Question

Following are the runs scored by two batsmen in 5 cricket matches. Who is more consistent in scoring runs?

Batsman A	38	47	34	18	33
Batsman B	37	35	41	27	35

Answer 1

Hint: In this question, we are given scores of two batsmen and we have to find who is more consistent. For this, we have to find coefficient of variation for both data and then compare it to find who have less coefficient of variation and that batsman will be more consistent. For calculating coefficient of variation we will use formula given by $$CV={\displaystyle \frac{\sigma }{\bar{X}}}\times 100$$ where, $\sigma$ is standard deviation and $\bar{X}$ is the mean of data. For mean $\bar{X}$ we will divide the sum of the terms by the number of terms. For standard deviation we will use formula $$\sigma =\sqrt{{\displaystyle \frac{\sum x^2}{N}}}$$ where, x is deviation from mean and N is the number of terms.

Complete step-by-step answer:
Let us calculate coefficient of variation for both data one by one:
For batsman A, data is as follows:
38, 47, 34, 18, 33.
Let us first find the mean of the data for which we can see the number of terms are 5 and sum of terms is $38+47+34+18+33=170$. Hence,
$$\text{Mean }{\bar{X}}_A={\displaystyle \frac{170}{5}}=34$$.
For calculating standard deviation let us draw table with columns: Runs (X), deviation from mean $(x=X-\bar{X})$ and $x^2$ is square of deviation.

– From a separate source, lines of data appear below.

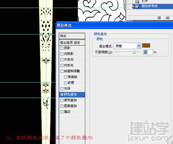This screenshot has height=144, width=173.
Task: Uncheck the 颜色叠加 color overlay checkbox
Action: pyautogui.click(x=62, y=95)
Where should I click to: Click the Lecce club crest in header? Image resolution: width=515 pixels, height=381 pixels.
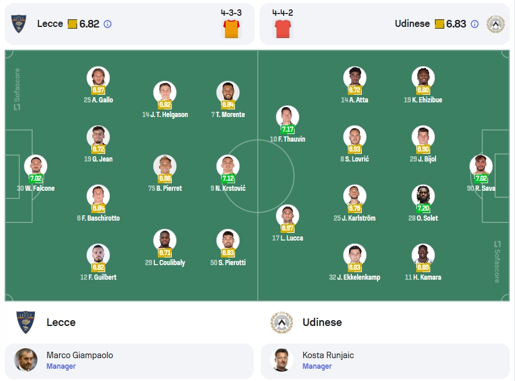click(18, 23)
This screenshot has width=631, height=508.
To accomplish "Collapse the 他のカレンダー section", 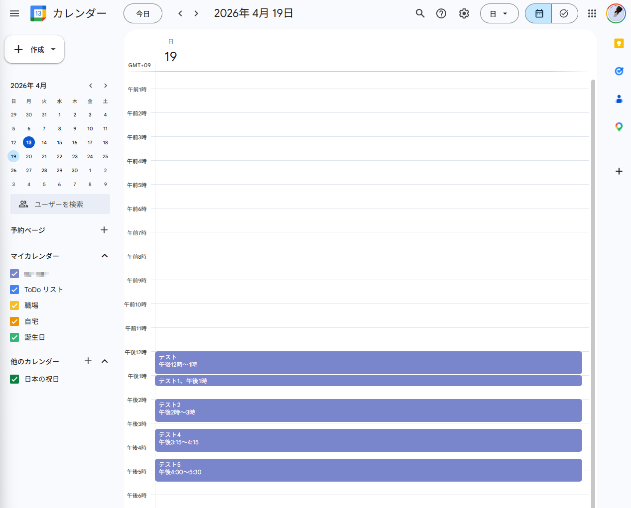I will pos(105,361).
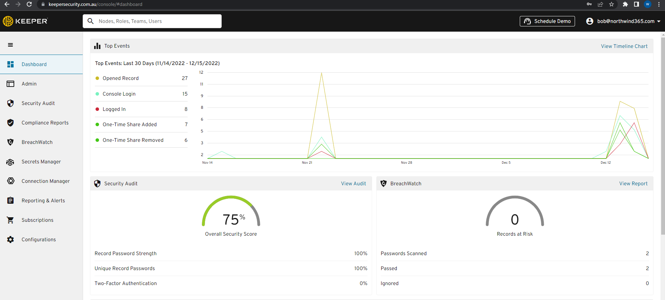Click the Schedule Demo button
Screen dimensions: 665x300
point(547,21)
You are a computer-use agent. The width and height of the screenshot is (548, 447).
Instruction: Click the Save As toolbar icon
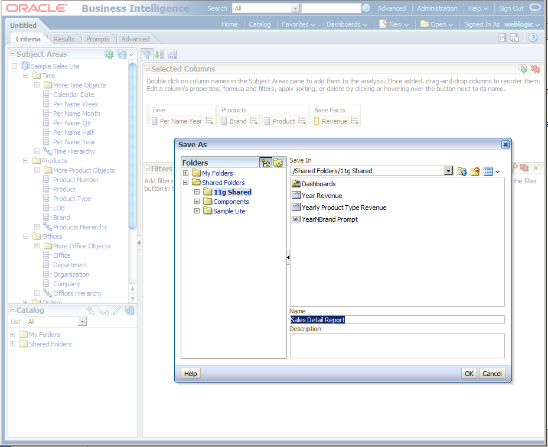[514, 38]
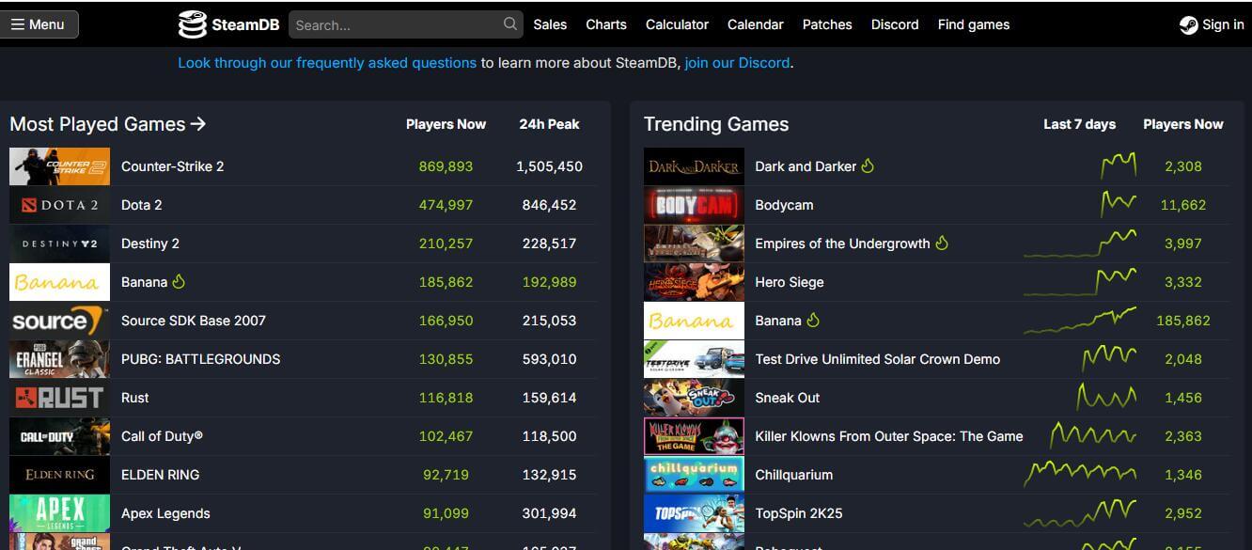Select Patches in the top navigation bar

point(827,24)
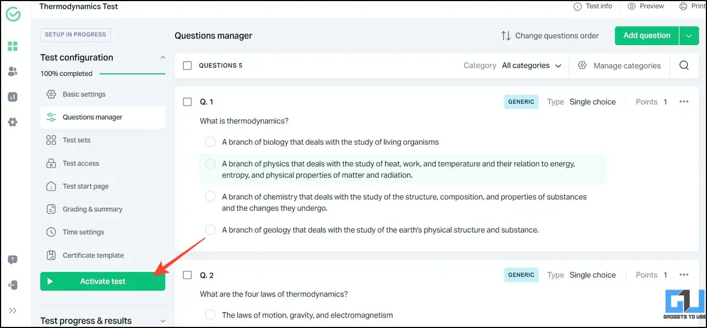Image resolution: width=707 pixels, height=328 pixels.
Task: Open the results chart icon in sidebar
Action: click(x=13, y=97)
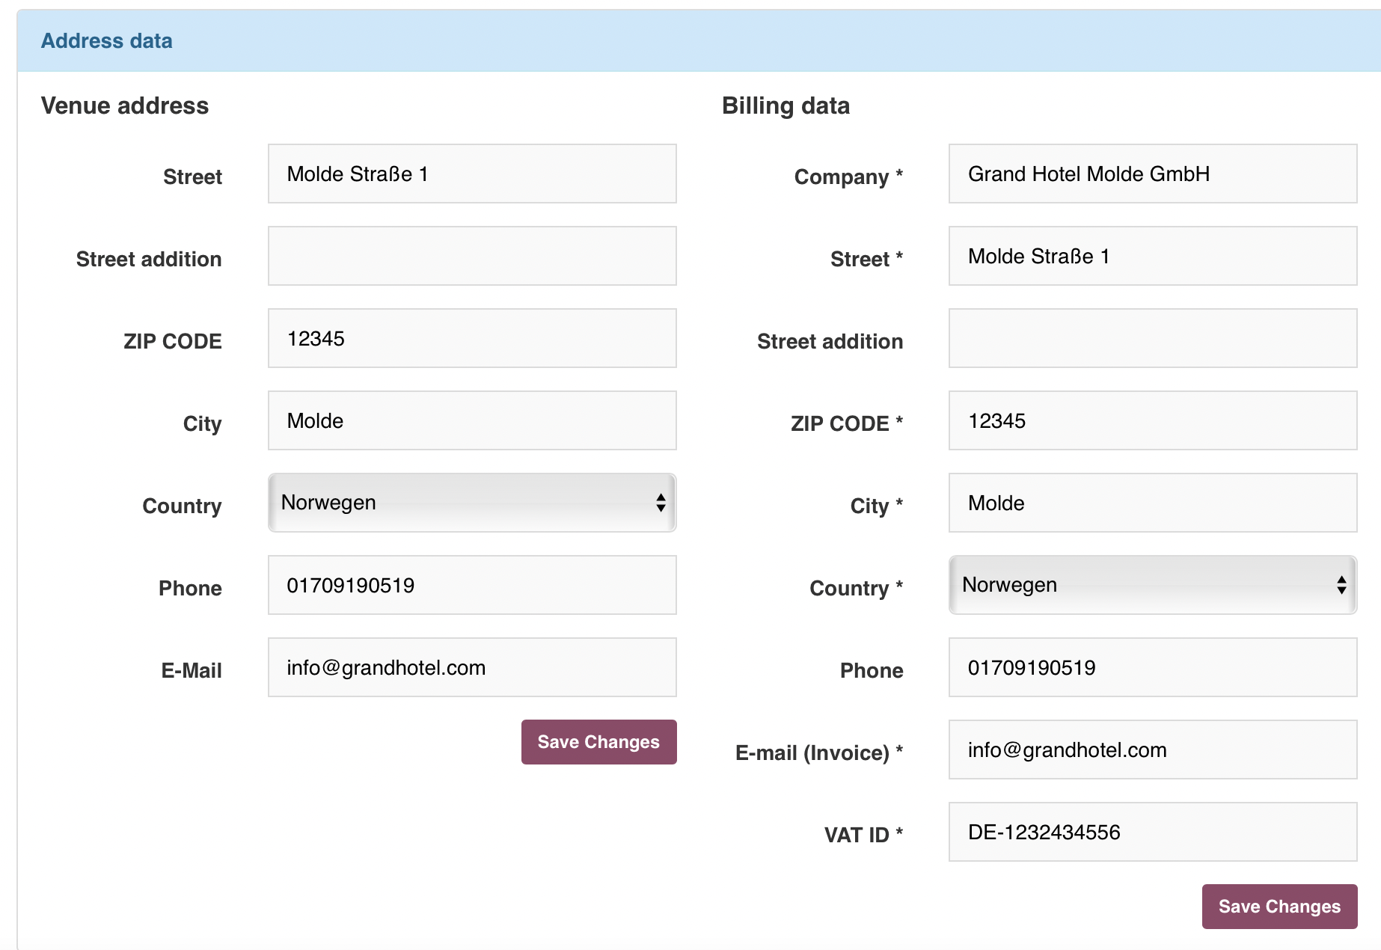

Runs (X)	$(x=X-\bar{X})$$\bar{X}=34$	$x^2={(X-\bar{X})}^2$
38	4	16
47	13	169
34	0	0
18	-16	256
33	-1	1

Now, let us calculate sum of $x^2$ terms which becomes
$$\sum x^2=16+169+256+1=442$$.
Standard deviation for batsman A becomes
$${\sigma }_A=\sqrt{{\displaystyle \frac{\sum x^2}{N}}}=\sqrt{{\displaystyle \frac{442}{5}}}=\sqrt{88.4}\simeq 9.4$$.
Coefficient of variation for batsman A becomes
$$C{V}_A={\displaystyle \frac{{\sigma }_A}{\overline{X_A}}}\times 100={\displaystyle \frac{9.4}{34}}\times 100=27.65$$.
Hence, coefficient of variation for batsman A is equal to 27.65.
For batman B, data is as follows:
37, 35, 41, 27, 35
Let us find the mean of the data for which we can see the number of terms are 5 and sum of terms is $37+35+41+27+35=175$. Hence,
$$\text{Mean }{\bar{X}}_B={\displaystyle \frac{175}{5}}=35$$.
For calculating standard deviation let us draw table with columns: Runs (X), deviation from mean $(x=X-\bar{X})$ and $x^2$ is square of deviation

Runs (X)	$(x=X-\bar{X})$$\bar{X}=35$	$x^2={(X-\bar{X})}^2$
37	2	4
35	0	0
41	6	36
27	-8	64
35	0	0

Now, let us calculate sum of $x^2$ terms which becomes
$$\sum x^2=4+36+64=104$$.
Standard deviation for batsman B becomes
$${\sigma }_B=\sqrt{{\displaystyle \frac{\sum x^2}{N}}}=\sqrt{{\displaystyle \frac{104}{5}}}=\sqrt{20.8}\simeq 4.6$$.
Coefficient of variation for batsman B becomes
$$C{V}_B={\displaystyle \frac{{\sigma }_B}{\overline{X_B}}}\times 100={\displaystyle \frac{4.6}{35}}\times 100=13.14$$.
Hence, coefficient of variation for batsman B is equal to 13.14.
As we can see $C{V}_A=27.65\text{ and }C{V}_B=13.14$ therefore, coefficient of variation for batsman B is less than coefficient of variation for batsman A.
Therefore, batsman B is more consistent than batsman A in scoring the runs.

Note: Students should note that, sum of deviation from mean is always zero. Students should carefully apply the formula for calculating standard deviation and coefficient of variation. Squares and square roots must be calculated carefully. We have used coefficient of variation for comparing because coefficient of variation measures how consistent the different values of the set are from the mean of the data set. The lesser the variation the more is the consistency.